Von Christkindern und Adventsbabys
21.12.2007 | 17:15 Uhr 2007-12-21T17:15:39+0100Hohenlimburg. Mehr als 800 Babys hat Iris Reimann schon auf die Welt geholfen. Ein echtes Christkind ist für die 46-jährige Chefhebamme des Elseyer Krankenhauses aber immer etwas ganz Besonderes.
Frage: Frau Reimann, was tippen Sie: Wird es in diesem Jahr ein Hohenlimburger Christkind geben?
Reimann: Das weiß man vorher nie. Für uns ist das das Aufregende an der Zeit um Weihnachten herum. Viele Frauen entbinden allerdings schon vorher in der Adventszeit.
Frage: Warum ist das so?
Reimann: Das liegt wohl an der Hektik und am Stress der Vorweihnachtszeit. Und der 24. Dezember ist auch nicht der beliebteste Geburtstag.
Frage: Und doch ist ein Christkind etwas ganz Besonderes.
Reimann: Ja, weil man es mit der Weihnachtsgeschichte in Verbindung bringt. Im vergangenen Jahr hat die Tochter unseres Gynäkologen an Weihnachten entbunden. So etwas bleibt in Erinnerung.
Frage: Die Weihnachtsgeschichte ist mit vielen Wundern behaftet.
Reimann: Jede Geburt ist ein kleines Wunder, jedes Neugeborene etwas ganz Besonderes. Aber an Weihnachten wird das einem noch bewusster. Die diensthabenden Hebammen freuen sich daher an den Feiertagen immer ganz besonders über eine Geburt.

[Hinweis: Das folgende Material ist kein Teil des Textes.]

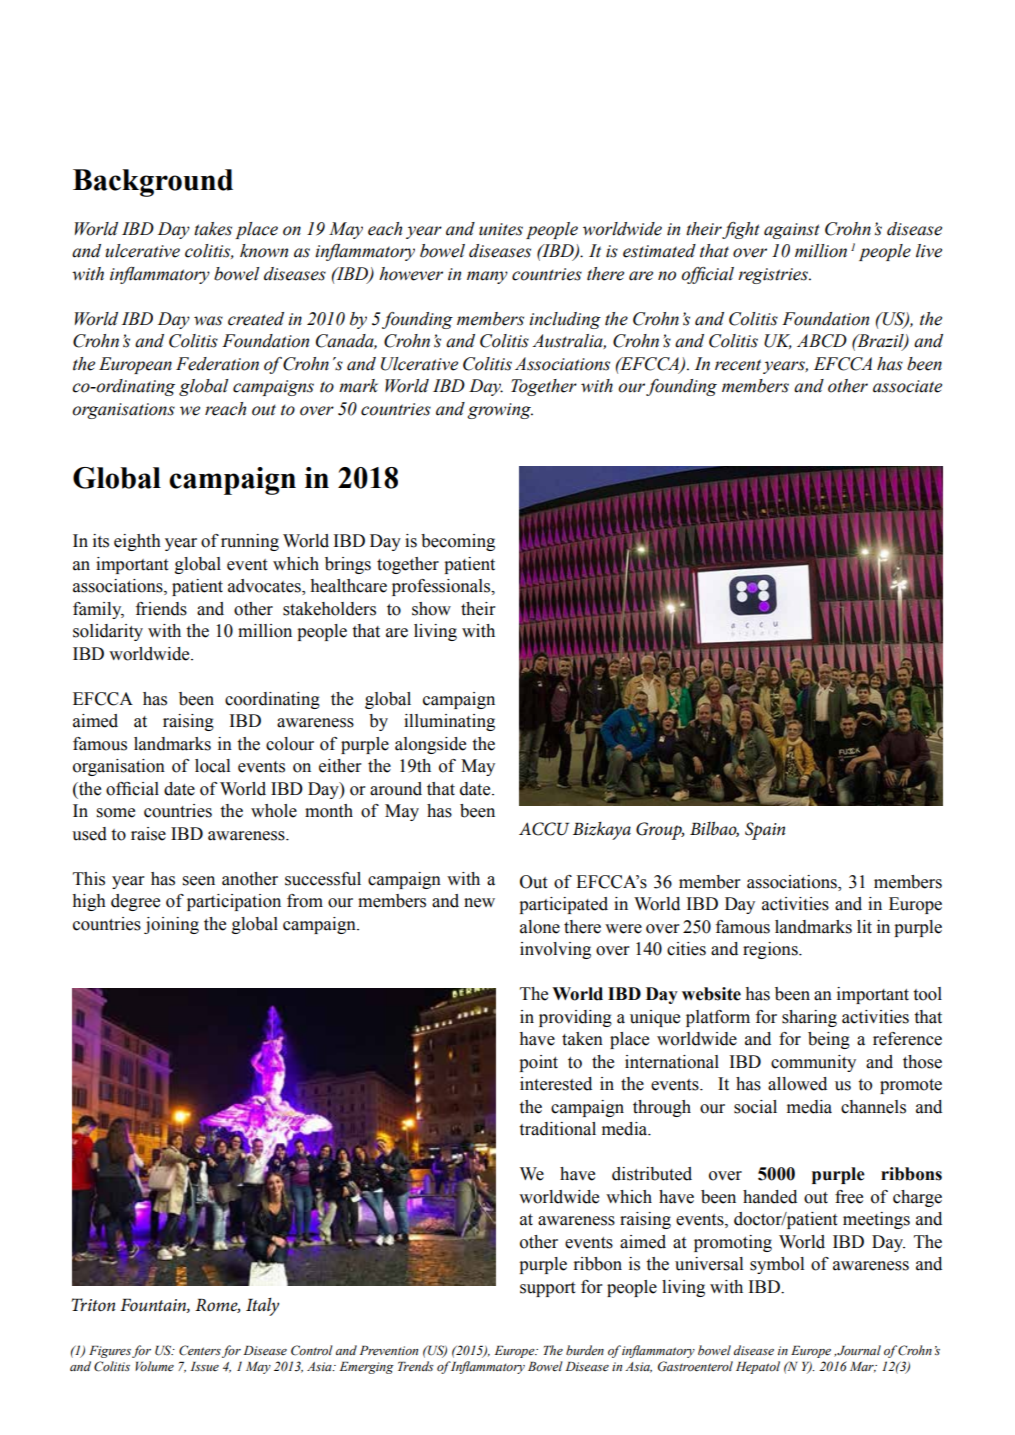 This screenshot has width=1015, height=1435. What do you see at coordinates (555, 950) in the screenshot?
I see `involving` at bounding box center [555, 950].
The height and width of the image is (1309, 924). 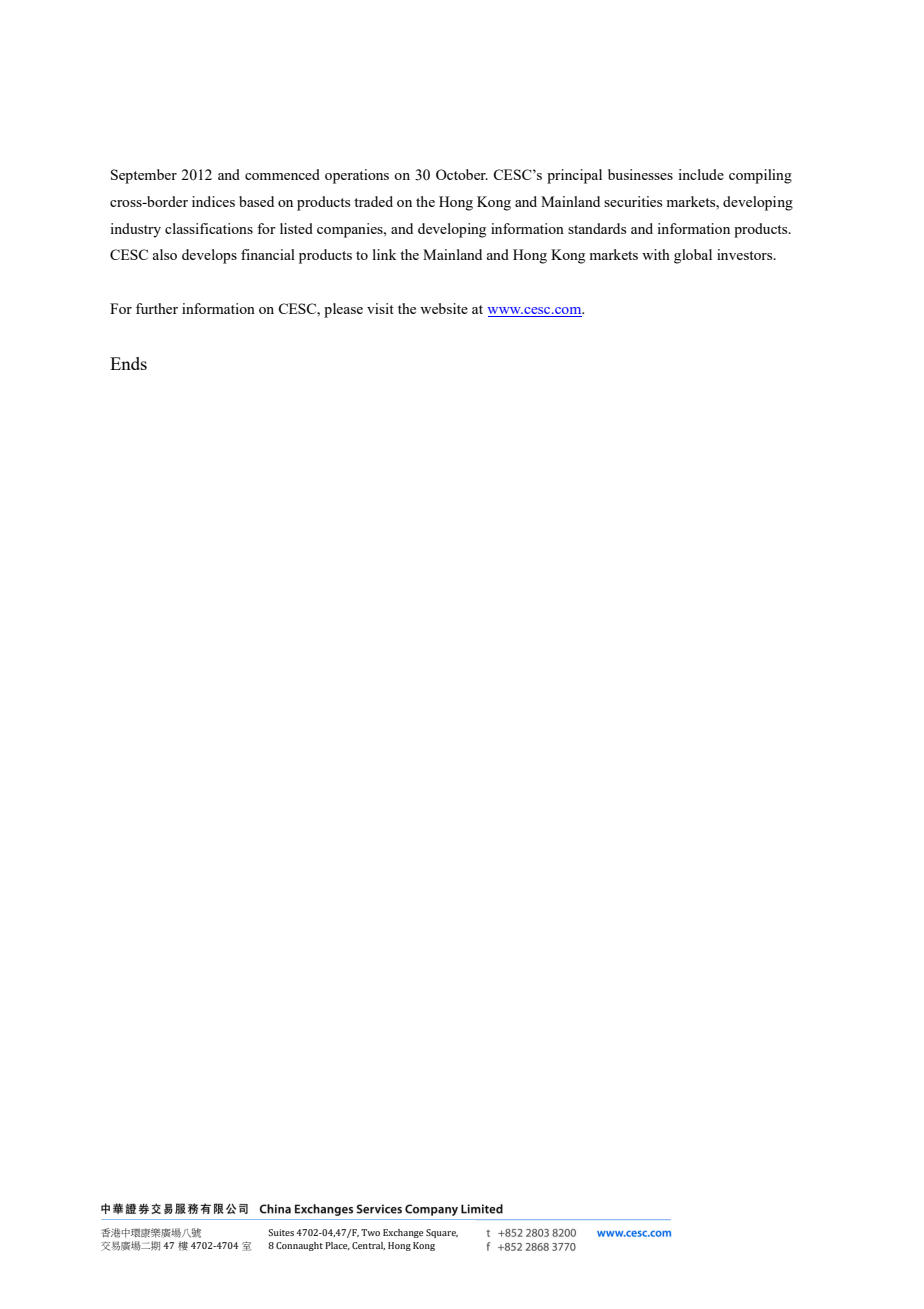 I want to click on include, so click(x=701, y=174).
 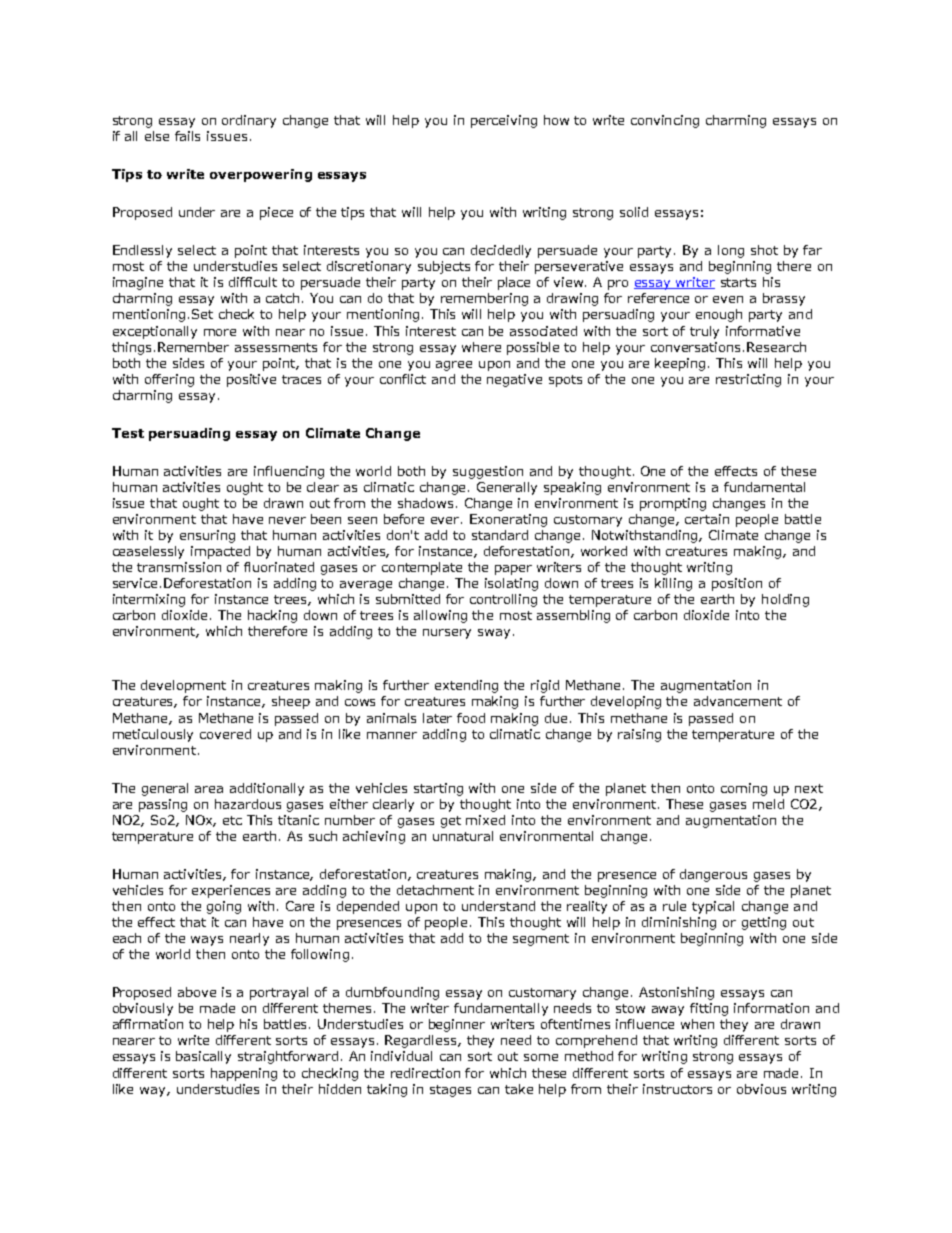 I want to click on coming, so click(x=744, y=789).
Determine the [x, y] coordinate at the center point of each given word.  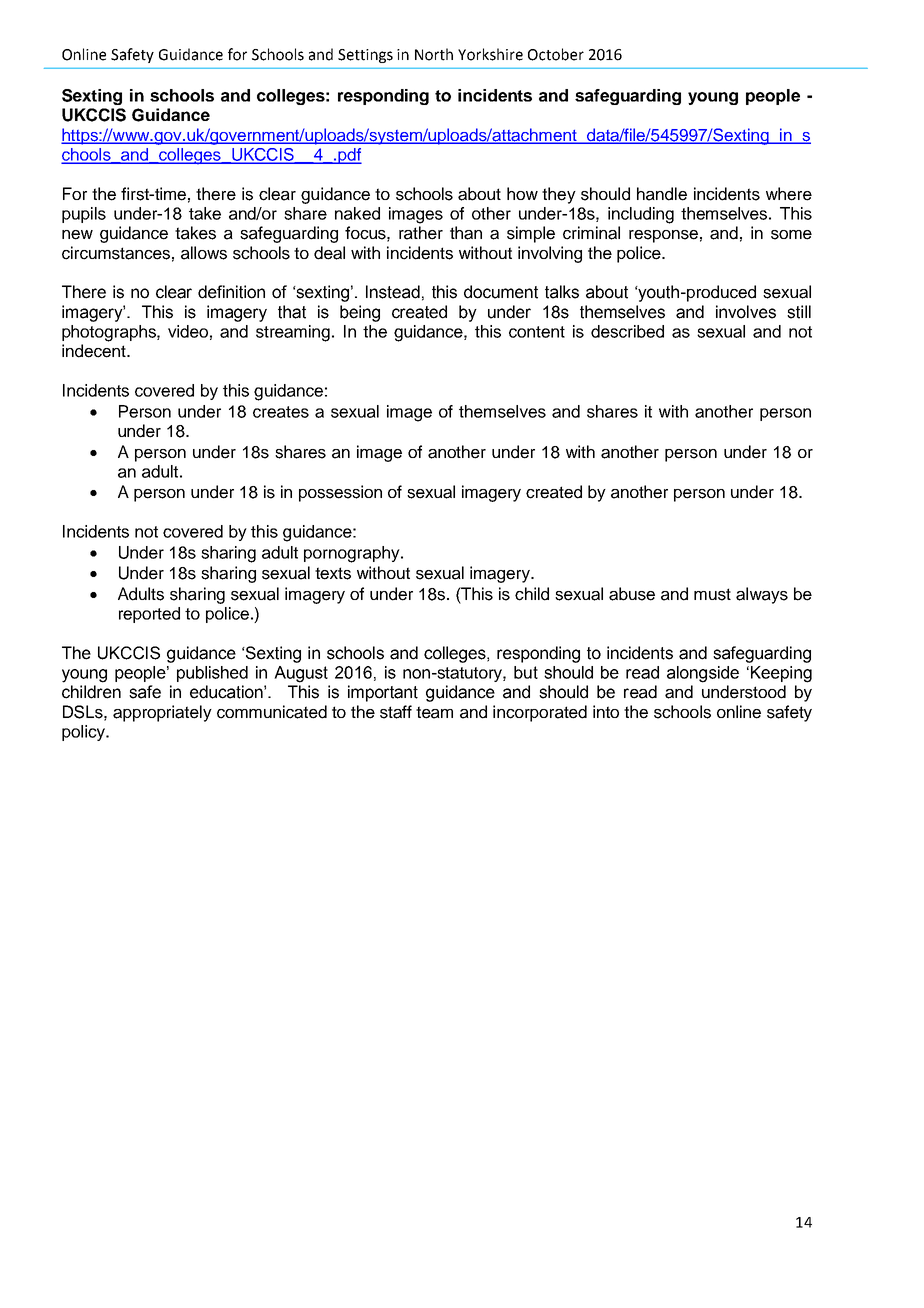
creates [281, 412]
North [434, 54]
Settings [365, 56]
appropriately [162, 713]
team [434, 712]
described [627, 331]
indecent [95, 351]
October [556, 54]
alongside [703, 674]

Frage: Das Jesuskind lag in Windeln gewickelt in einer Krippe mit Stroh. Was braucht ein Neugeborenes in der heutigen Zeit am meisten?
Reimann: Die Liebe und Geborgenheit der Eltern.
Frage: Immer mehr Eltern sind damit überfordert.
Reimann: Wahrscheinlich fühlen sich viele Eltern allein gelassen. Die Umstände machen es einem heute nicht leichter -ob das die Berufstätigkeit, Arbeitslosigkeit oder Unterstützung bei der Betreuung der Kinder ist.
Frage: Was würden Sie sich wünschen?
Reimann: Dass die Gesellschaft ihre Verantwortung wahrnimmt und sich mehr um Kinder kümmert.
Frage: Trotz der für Familien oft schwierigen Lebensumstände sind Sie nicht nur an Weihnachten gern Hebamme.
Reimann: Ich bin mit Leib und Seele Hebamme, weil der Beruf mit vielen glücklichen und positiven Erlebnissen verbunden ist. Man begleitet eine Familie für ein paar Stunden und muss gleich Vertrauen erwecken. Das ist eine Herausforderung. Ich schätze an meiner Aufgabe auch, dass man den Frauen guten Beistand geben kann.
Frage: Manchmal ist das bestimmt auch sehr schwierig.
Reimann: Schon. Wenn man Kinder verliert oder wenn schwierige Familienverhältnisse gegeben sind. Aber das sind seltene Fälle. Die machen einem auch klar, dass bei einem glücklichen Ausgang alle zufrieden sein können.